К маскарадным костюмам Суп разделял суровую неприязнь Пэки Франклина. Мужчин, которые облачались в них, он считал слюнтяями, а что касается прекрасного пола, то, по его мнению, женщины лишаются всех притязаний на почтительную преданность, если напяливают широченные клетчатые брюки и расхаживают, посвистывая в свисток. А когда высокопоставленные дамы, которые должны бы подавать пример, накидываются на совершенных незнакомцев с длинными изогнутыми штуковинами, из которых, если в них подуть, вырываются змеи, это уж переходит всякие границы.
Огорчительный случай подобного рода и вынудил его в конце концов поспешить в убежище. Мысли его плыли, словно пух чертополоха, к Шато «Блиссак», к бриллиантам внутри дома, когда эта мерзостная штуковина стукнула его прямо по носу, окончательно выводя из строя нервную систему.
С горькими ощущениями человека, несправедливо преследуемого судьбой, Слаттери обнаружил, что даже в спокойной, почти церковной, атмосфере бара он не совсем защищен. Всего в каких-то трех шагах от него облокотился о стойку молодой человек в наряде настолько странном и экзотическом, что его, Супа, будто по голове ударили.

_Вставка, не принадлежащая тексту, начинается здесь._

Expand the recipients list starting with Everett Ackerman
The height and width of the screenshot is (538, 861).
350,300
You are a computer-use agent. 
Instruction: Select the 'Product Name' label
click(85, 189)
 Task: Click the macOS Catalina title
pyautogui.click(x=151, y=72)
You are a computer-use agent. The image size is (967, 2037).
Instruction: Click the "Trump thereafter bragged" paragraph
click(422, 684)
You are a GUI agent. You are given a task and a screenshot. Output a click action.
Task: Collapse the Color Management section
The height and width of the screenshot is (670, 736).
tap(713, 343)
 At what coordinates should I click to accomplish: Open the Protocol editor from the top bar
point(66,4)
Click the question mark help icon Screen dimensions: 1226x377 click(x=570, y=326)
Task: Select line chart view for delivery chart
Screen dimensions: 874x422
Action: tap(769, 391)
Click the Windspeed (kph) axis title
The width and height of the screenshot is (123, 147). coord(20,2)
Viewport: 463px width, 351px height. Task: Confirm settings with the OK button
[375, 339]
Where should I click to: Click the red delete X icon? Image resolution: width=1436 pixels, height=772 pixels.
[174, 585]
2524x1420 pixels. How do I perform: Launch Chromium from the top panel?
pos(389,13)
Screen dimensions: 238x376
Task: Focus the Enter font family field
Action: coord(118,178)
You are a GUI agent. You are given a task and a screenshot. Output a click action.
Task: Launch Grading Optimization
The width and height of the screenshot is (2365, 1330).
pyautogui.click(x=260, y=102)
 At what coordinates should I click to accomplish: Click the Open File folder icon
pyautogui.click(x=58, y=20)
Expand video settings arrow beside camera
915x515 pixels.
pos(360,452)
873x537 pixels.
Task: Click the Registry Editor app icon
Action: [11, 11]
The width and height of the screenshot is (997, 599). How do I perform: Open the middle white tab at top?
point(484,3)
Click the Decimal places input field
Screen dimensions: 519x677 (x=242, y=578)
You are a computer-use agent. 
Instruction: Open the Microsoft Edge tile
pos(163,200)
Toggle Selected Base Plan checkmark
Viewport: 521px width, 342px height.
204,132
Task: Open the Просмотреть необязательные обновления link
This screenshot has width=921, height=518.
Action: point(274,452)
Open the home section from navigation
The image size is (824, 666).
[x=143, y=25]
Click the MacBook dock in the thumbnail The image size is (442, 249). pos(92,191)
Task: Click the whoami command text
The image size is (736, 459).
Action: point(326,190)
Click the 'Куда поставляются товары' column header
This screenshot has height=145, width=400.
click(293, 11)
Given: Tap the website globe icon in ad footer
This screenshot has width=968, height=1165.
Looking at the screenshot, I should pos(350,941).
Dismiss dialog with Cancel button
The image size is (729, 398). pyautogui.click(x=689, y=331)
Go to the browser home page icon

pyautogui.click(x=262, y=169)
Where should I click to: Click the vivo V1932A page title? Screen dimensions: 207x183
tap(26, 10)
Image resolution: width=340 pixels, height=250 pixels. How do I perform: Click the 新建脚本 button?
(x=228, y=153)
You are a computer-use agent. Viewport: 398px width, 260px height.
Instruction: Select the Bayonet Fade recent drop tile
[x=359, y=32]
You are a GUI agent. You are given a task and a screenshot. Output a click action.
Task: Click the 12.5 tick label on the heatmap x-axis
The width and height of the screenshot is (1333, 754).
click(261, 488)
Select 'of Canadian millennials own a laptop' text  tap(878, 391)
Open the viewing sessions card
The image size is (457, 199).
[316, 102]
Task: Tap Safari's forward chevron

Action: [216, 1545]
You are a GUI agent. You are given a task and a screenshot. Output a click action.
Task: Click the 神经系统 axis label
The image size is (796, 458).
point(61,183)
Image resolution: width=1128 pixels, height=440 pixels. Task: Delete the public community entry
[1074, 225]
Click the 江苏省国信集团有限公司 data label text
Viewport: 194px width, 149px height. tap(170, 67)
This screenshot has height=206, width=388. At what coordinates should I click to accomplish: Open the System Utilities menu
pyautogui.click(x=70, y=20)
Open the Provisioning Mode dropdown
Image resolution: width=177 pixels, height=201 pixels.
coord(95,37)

Модельеру виконта де Блиссака костюм ящерицы виделся в импрессионистическом стиле, но конечный продукт больше напоминал попугая. Виконта — он небрежно беседовал с барменом — с ног до головы покрывала ярко-зеленая чешуя, а его красивый нос прятался под длинным алым клювом. На Супа, отпрянувшего, точно лошадь, и яростно моргавшего, навалилось страстное желание раскусить тайну костюма. Когда он бросал взгляд на виконта, ему становилось худо, но к тошноте примешивалось и неуемное любопытство. Ему не заснуть, чувствовал он, если он не выяснит, в кого же, черт дери, наряжен его сосед. И, покончив с мартини, бочком переместившись вдоль стойки, он похлопал того по плечу, восклицая при этом:
— Э-эй!
Виконт оглянулся. Все его поведение свидетельствовало о том, что он чрезвычайно благодушен.